Трудно писать свою биографию в тридцатишестилетнем возрасте, когда жизнь далеко не окончена и многие душевные силы только начинают свое развитие и выступают в сознании как зародыши, как семена будущего. Но если есть более или менее ясное сознание этих зарождающихся душевных качеств и если есть некоторое понимание того направления, в котором пойдет развитие, больше того: если есть воля к развитию в этом направлении, тогда можно набросать картину жизни, схватывающей не только прошлое и настоящее, но и идеальное будущее. Пусть этот идеал и не осуществится именно так, как его ждешь, пусть, но тогда он будет верной картиной того, что в настоящем переживает душа, рассматривающая самое себя.
Пять-шесть
Как громадную организованную ложь воспринимал я театральный мир. Актер казался мне величайшим преступником и обманщиком. Вся театральная жизнь представлялась мне сферой огромных размеров, и в самом центре этой сферы, как искра, вспыхивала ложь. Искра вспыхивала в то время, когда зрительный зал был наполнен публикой, а сцена — актерами.

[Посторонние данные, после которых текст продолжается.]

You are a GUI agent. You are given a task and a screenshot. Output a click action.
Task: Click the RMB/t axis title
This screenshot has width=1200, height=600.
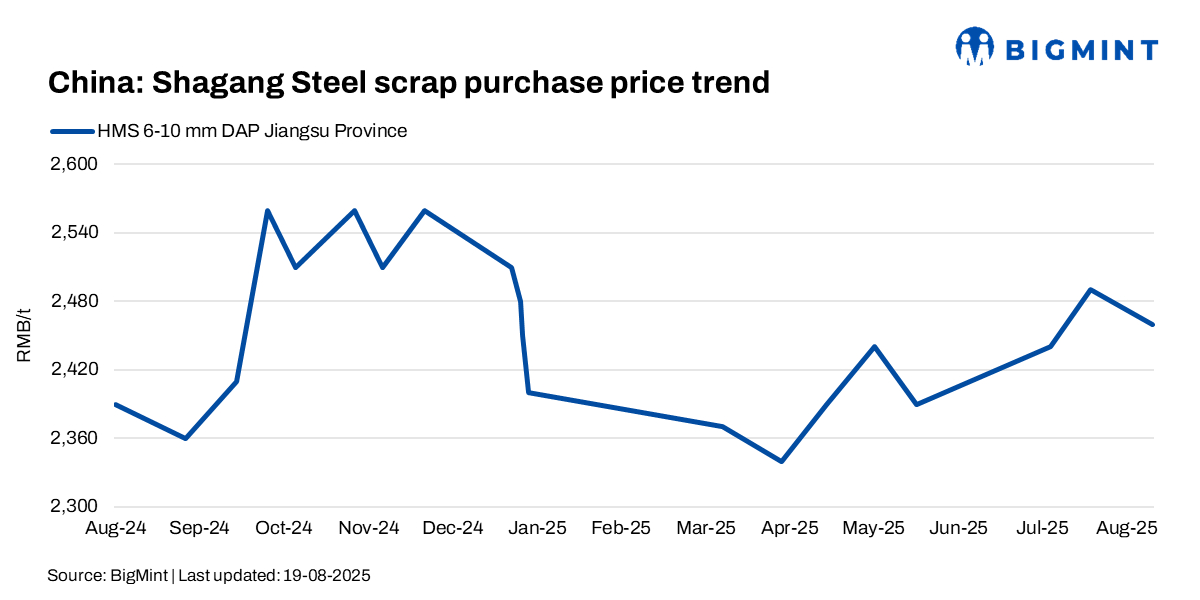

Между сценой и зрительным залом вспыхивала ложь! В громадной же сфере театральной жизни шла непрестанная работа, кипучая работа: книги о театре, об актере, о режиссере, «искания», «опыты», студии, школы, лекции, критики, суждения, обсуждения, диспуты, споры, восторги, очарования и разочарования, гордыня, великая гордыня и рядом с ней деньги, чины, прёклонения, страх… громадные здания, рассеянные по всей территории страны, штаты, и среди них лица почтенные, полупочтенные и совсем не почтенные… все это живет, движется, волнуется, кричит (громко кричит!), стремительно летит с различных точек периферии сферы к ее центру и там разрешается вспышкой, искрой, ложью!

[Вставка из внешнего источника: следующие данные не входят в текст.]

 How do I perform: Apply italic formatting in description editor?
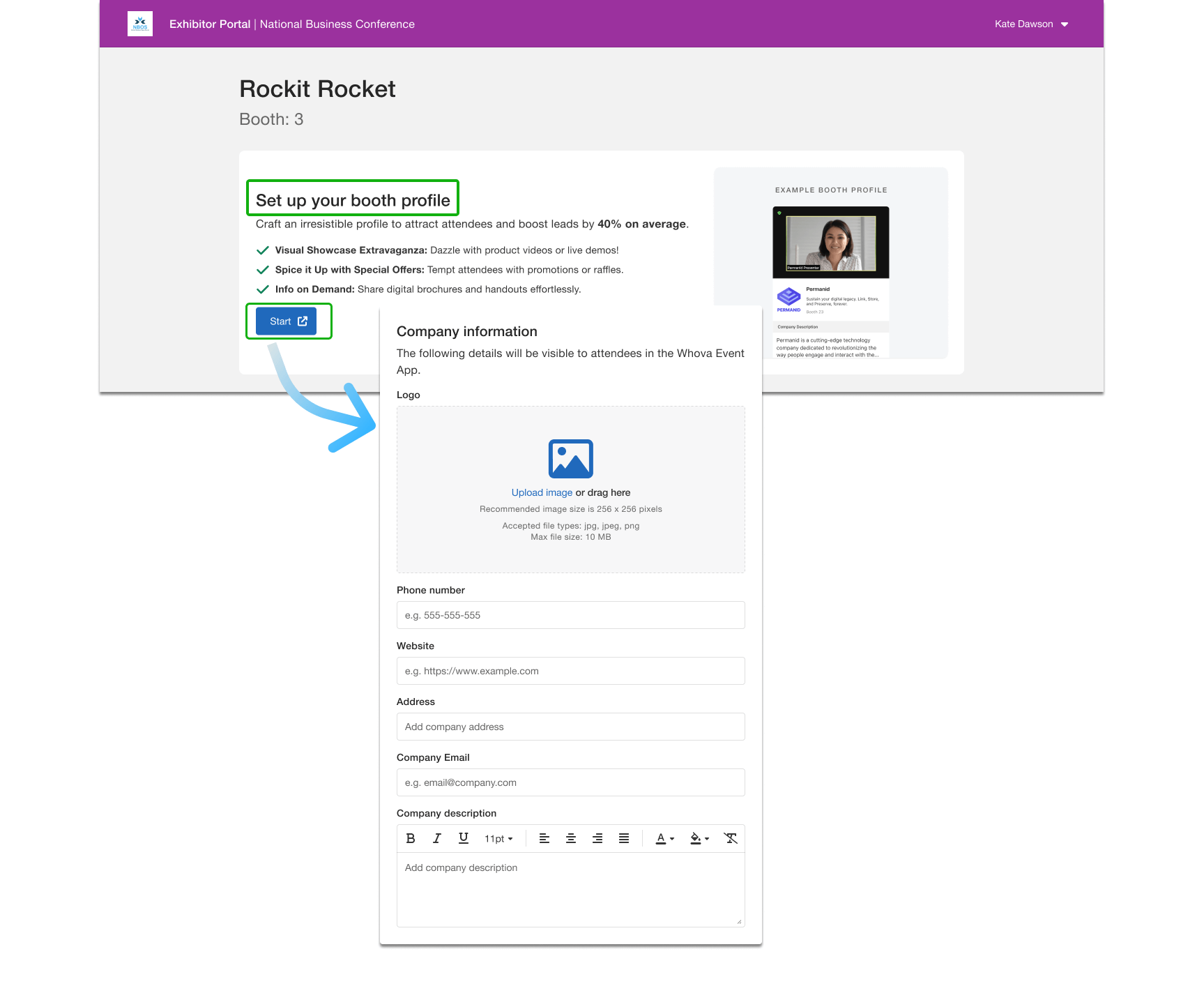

В этой общей картине я различал с величайшей ясностью все детали и частности. Я видел неправду, но еще не видел правды. С отвращением смотрел я на себя, участника этого великого фарса, и с ужасом на самый фарс; Выхода не было.

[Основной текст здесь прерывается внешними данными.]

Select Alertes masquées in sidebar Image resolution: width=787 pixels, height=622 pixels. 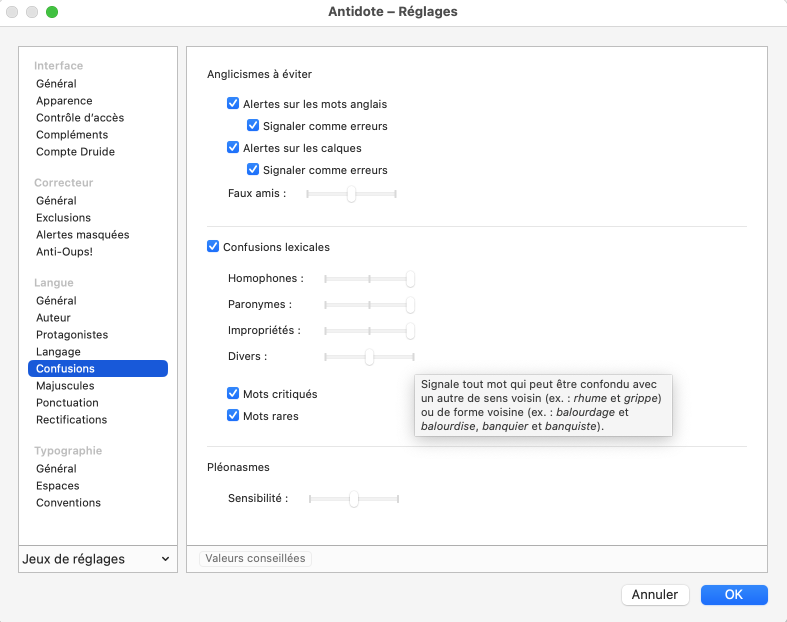click(x=82, y=235)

В большом масштабе развернулось во мне и передо мной то, что я пережил в детстве и что позволю себе вспомнить здесь. В первом классе гимназии я проявлял необыкновенное рвение к учению. Мой недельный отчет блистал пятерками. Я был в восторге от своих успехов и от самого себя. И наконец, мне было поручено заниматься французским языком с моими товарищами-одноклассниками. Я увлекся преподаванием и перестал учиться сам. Прошло некоторое время. Моих учеников вызывали к доске, они ошибались, но я был все еще вне подозрения. Но вот однажды был вызван и я, с тем чтобы показать ученику своему, в чем он ошибся, написав на доске «voiis etes»*. Я вышел и гордо написал «wu zet»! Учительница замерла! Произошло нечто, для меня непонятное и страшное. Я полетел в пропасть. Не только для учительницы и для товарищей моих, но и для меня самого вскрылась правда обо мне. «Wu zet»! Вот чем казалась мне моя деятельность в театре пять-шесть лет назад: я сгорал от стыда, но не знал, как написать правильно эти два коротеньких слова. Вершина моего отчаяния и была переломом во мне как в художнике и как в человеке. С этой вершины я и попробую бросить взгляд назад и вперед и постараюсь связать мое прошлое с будущим.
* Vous etes — настоящее время второго лица множественного числа глагола etre — быть (фр.).
— Михайло! — так называл меня мой отец. — Михайло, иди грядки полоть! Все в игрушки играешь! Э-эх, маленький!
Но я действительно был маленький и никак не мог понять, за что укоряет меня отец и почему мне нельзя играть в игрушки.
— Бросай все, иди полоть!
Я слишком хорошо знал, что значит «полоть»! Это значит сидеть согнувшись между грядок, несколько часов подряд не разгибаясь, мучаясь от боли в спине и плача от бессильной злобы на отца за прерванную игру и за боль в спине и в ногах. Физическим здоровьем в детстве я не отличался и был чрезмерно чувствителен ко всяким телесным страданиям. Но отца я боялся и возражать ему не смел. Отец никогда не бил меня, и не этого я боялся в нем. Меня ужасала сила его глаз и его громкий голос.
Сам же отец не знал, что значит страх и препятствия. И ему действительно все покорялось. Его громадная воля и физическая сила производили неотразимое впечатление не только на одного меня. Я думаю, что он, сажая меня на несколько часов между грядками, не мог представить себе, что это может быть трудным занятием, Сам он полол по многу часов без видимого утомления.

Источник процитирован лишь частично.